After the previous posts that pointed out the gotchas with powershell, now is the time to look at a more confusing aspect of Powershell. One that almost every newbie encounters, and gets immensely frustrated trying to figure out what’s happening.

I will be talking about pipeline output and return values from functions in this post.

Let’s start with an example that illustrates the confusing aspect:

function CheckParameterIsOne($paramter) {
    echo "Checking parameter is one"
    return $parameter -eq 1
}

if(CheckParameterIsOne(2)){
    echo "Parameter was one"
} else {
    echo "Parameter was not one"
}

Pardon the contrived example, but this is something that I come across a lot. A function that checks for a condition, or returns some value, and also “echoing” what it is doing.

It would be normal to expect the above to print Paremeter was not one. But the thing is, the function will always be true and you will always get Parameter was one printed, irrespective of the parameter. What’s more, the line Checking parameter is one is NEVER printed. What’s happening?

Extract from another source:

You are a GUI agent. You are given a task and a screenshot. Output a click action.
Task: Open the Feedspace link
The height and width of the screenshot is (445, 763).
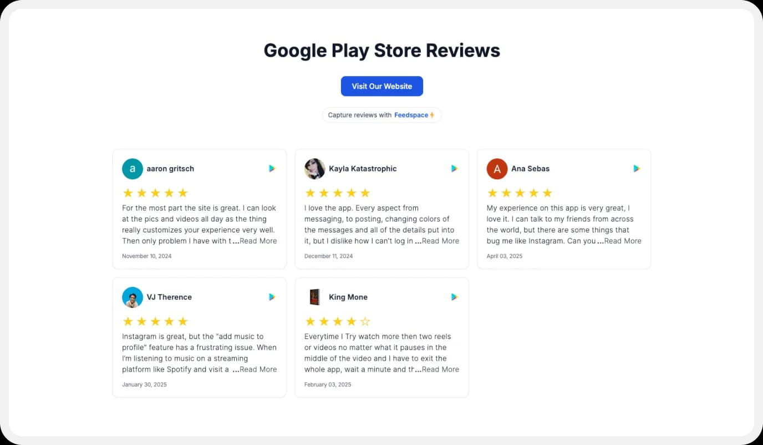[411, 115]
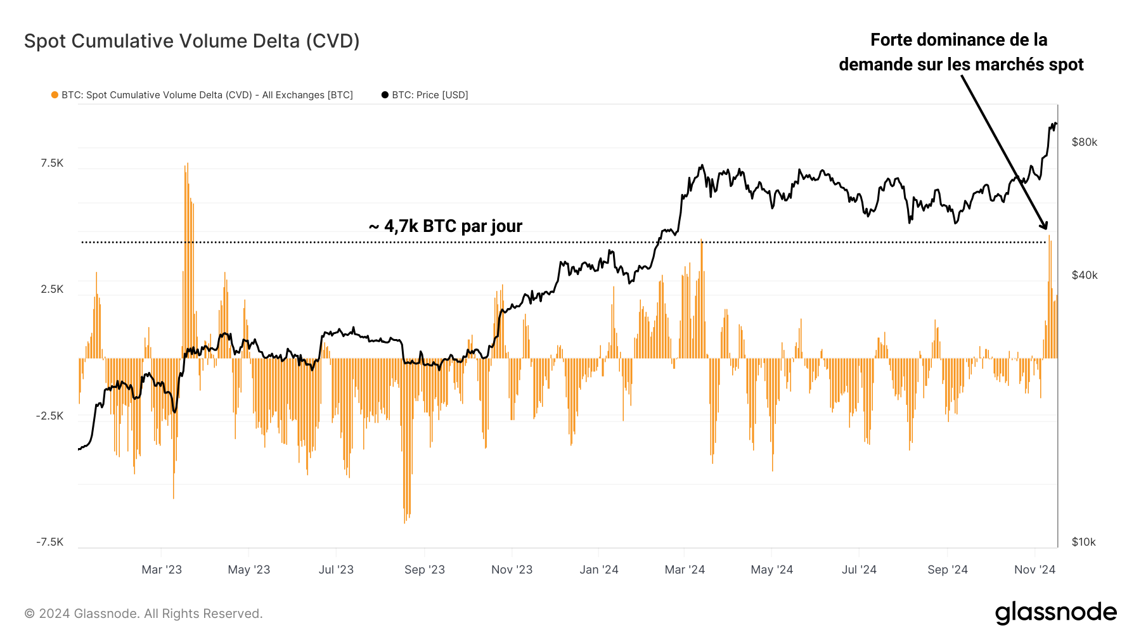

Functions in Powershell return values to the pipeline. And the values returned are not only through return, but any uncaptured object is returned to the pipeline.

That is, the following two are equivalent:

function CheckParameterIsOneWithReturn($paramter) {
    echo "Checking parameter is one"
    return $parameter -eq 1
}

function CheckParameterIsOneWithoutReturn($paramter) {
    echo "Checking parameter is one"
    $parameter -eq 1
}

Also, since echo, the alias for Write-Output ( another gotcha - it is not an alias for Write-Host) send the object to the pipeline, the echo "Checking parameter was one" is also passed to the pipeline along with the boolean from the condition.

Since the function ALWAYS returns two objects to the pipeline - effectively something like - @("Checking parameter was one", "$true") - the function’s output is always a truthy value.

Moreover, the returned object are “captured” by the if condition, and that is the reason why you never the “Checking parameter is one” output.

Fix the function by converting it to just:

function CheckParameterIsOneWithReturn($paramter) {
    return $parameter -eq 1
}

This will return a $true or $false and will behave as expected.